__AIM OF THE EXERCISE__. In the entries below, how many lines contain the string "psicologa"? Give the number by itself.

__DATA FOR ANALYSIS__.

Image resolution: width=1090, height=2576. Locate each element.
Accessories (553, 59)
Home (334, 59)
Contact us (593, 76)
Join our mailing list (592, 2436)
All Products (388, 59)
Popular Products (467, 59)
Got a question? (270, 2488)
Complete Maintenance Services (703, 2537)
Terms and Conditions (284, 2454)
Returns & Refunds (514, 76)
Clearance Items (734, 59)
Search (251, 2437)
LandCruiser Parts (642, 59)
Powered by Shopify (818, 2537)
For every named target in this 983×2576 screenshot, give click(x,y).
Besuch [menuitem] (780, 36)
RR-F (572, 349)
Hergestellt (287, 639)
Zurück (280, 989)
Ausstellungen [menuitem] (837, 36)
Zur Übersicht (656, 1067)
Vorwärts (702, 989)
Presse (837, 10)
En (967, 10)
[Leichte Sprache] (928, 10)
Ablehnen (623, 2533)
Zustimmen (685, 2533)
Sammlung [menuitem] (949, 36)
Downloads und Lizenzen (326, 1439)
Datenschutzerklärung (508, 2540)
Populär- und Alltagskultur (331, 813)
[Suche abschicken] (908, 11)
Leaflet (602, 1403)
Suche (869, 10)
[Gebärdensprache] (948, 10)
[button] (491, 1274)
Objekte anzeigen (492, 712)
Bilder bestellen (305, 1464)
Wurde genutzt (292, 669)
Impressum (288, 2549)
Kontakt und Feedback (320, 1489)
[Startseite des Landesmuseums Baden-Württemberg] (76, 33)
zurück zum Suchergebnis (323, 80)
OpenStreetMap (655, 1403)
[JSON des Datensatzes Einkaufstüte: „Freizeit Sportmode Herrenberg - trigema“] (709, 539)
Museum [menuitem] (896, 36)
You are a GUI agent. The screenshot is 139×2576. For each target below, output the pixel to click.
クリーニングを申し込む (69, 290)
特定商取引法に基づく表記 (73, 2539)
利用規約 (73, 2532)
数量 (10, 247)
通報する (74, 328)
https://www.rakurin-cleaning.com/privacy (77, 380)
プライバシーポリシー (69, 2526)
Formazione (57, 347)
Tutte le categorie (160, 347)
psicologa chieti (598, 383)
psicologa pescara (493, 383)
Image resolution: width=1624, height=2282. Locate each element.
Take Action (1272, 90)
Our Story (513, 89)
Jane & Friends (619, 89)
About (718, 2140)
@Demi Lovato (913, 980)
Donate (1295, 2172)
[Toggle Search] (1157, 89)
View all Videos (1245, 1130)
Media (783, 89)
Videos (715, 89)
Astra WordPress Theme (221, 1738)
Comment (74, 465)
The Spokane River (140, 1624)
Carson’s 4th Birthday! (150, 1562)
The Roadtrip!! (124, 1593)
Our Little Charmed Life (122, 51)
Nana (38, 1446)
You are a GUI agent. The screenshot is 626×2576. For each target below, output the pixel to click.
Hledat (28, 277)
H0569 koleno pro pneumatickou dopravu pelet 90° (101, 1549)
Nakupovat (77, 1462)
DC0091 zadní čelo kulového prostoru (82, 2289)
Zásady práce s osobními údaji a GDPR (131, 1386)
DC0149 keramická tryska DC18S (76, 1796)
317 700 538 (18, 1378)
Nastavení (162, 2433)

__SOLUTION TO THE PROBLEM__. 2